The defendants also allegedly coded at least one of Forsage’s accounts (known as the “xGold” smart contract on the Ethereum blockchain) in a way that fraudulently siphoned investors’ funds out of the Forsage investment network and into cryptocurrency accounts under the founders’ control, which was contrary to representations made to Forsage investors that “100% of the [Forsage] income goes directly and transparently to the members of the project with zero risk.”

DoJ uses blockchain analysis to uncover sophisticated crypto frauds

U.S. Attorney Natalie Wight for the District of Oregon, commented: “Today’s indictment is the result of a rigorous investigation that spent months piecing together the systematic theft of hundreds of millions of dollars. Bringing charges against foreign actors who used new technology to commit fraud in an emerging financial market is a complicated endeavor only possible with the full and complete coordination of multiple law enforcement agencies. It is a privilege to work alongside the agents involved in these complex cases.”

Assistant Director Luis Quesada of the FBI’s Criminal Investigative Division, said: “While advancements in the virtual asset ecosystem bring new opportunities to investors, criminals are also finding new ways to orchestrate illicit schemes. The FBI remains committed to working alongside our domestic and international law enforcement partners to investigate and pursue subjects who orchestrate these scams and attempt to defraud investors.”

Inspector in Charge Eric Shen of the U.S. Postal Inspection Service (USPIS), Criminal Investigations Group, commented: “Technology is always changing and scams and swindles evolve alongside it. The U.S. Postal Inspection Service is committed to investigating those who engage in schemes involving cryptocurrency investment fraud, which can cause significant financial harm to unsuspecting victims. We urge individuals to be cautious when considering investments and to always do their due diligence before providing money or personal information to any individual or organization.”

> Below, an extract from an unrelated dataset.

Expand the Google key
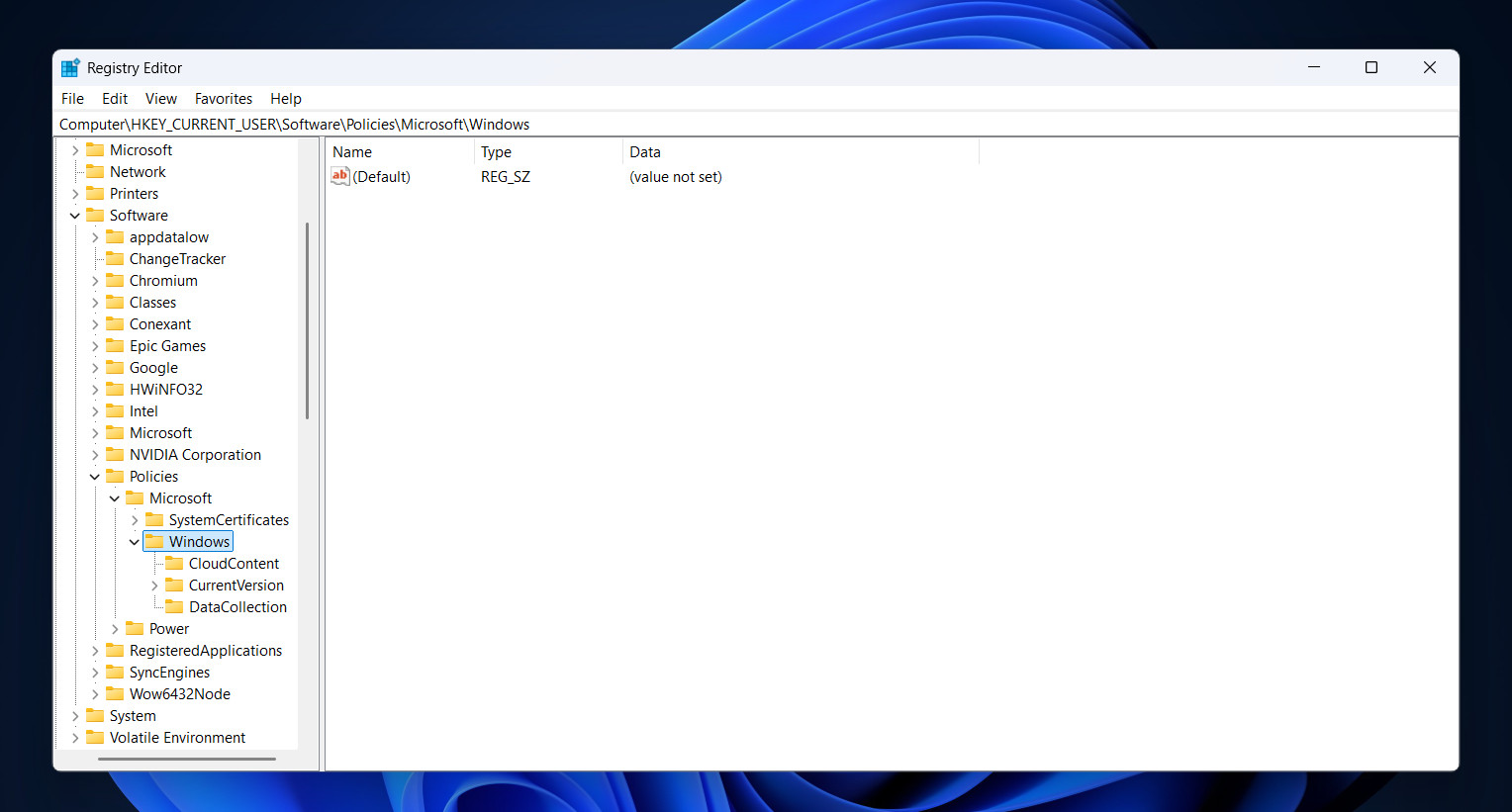1512x812 pixels. point(95,367)
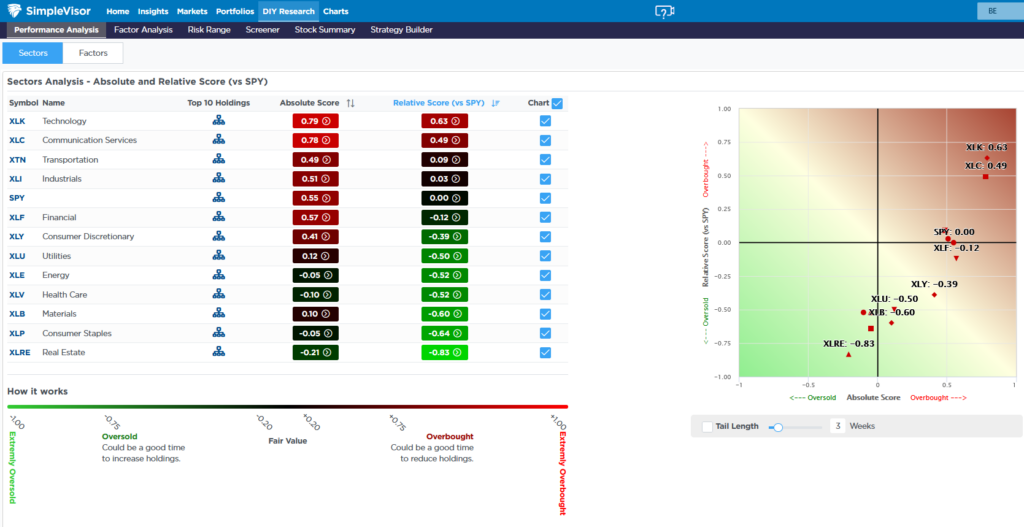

Special Agent in Charge Ivan J. Arvelo of Homeland Security Investigations (HSI) New York, added: “These individuals are alleged to have used trendy technology and opaque language to swindle investors out of their hard-earned cash. But, as the indictment alleges, all they were doing was running a classic Ponzi scheme. The technology may change, but the scams remain the same and with the collaboration amongst all our partners, we’re able to see through the phony promises and bring the schemes to light. HSI is committed to being at the forefront of financial investigations, using the full extent of our investigative capabilities to track down criminals no matter what new tricks they use.”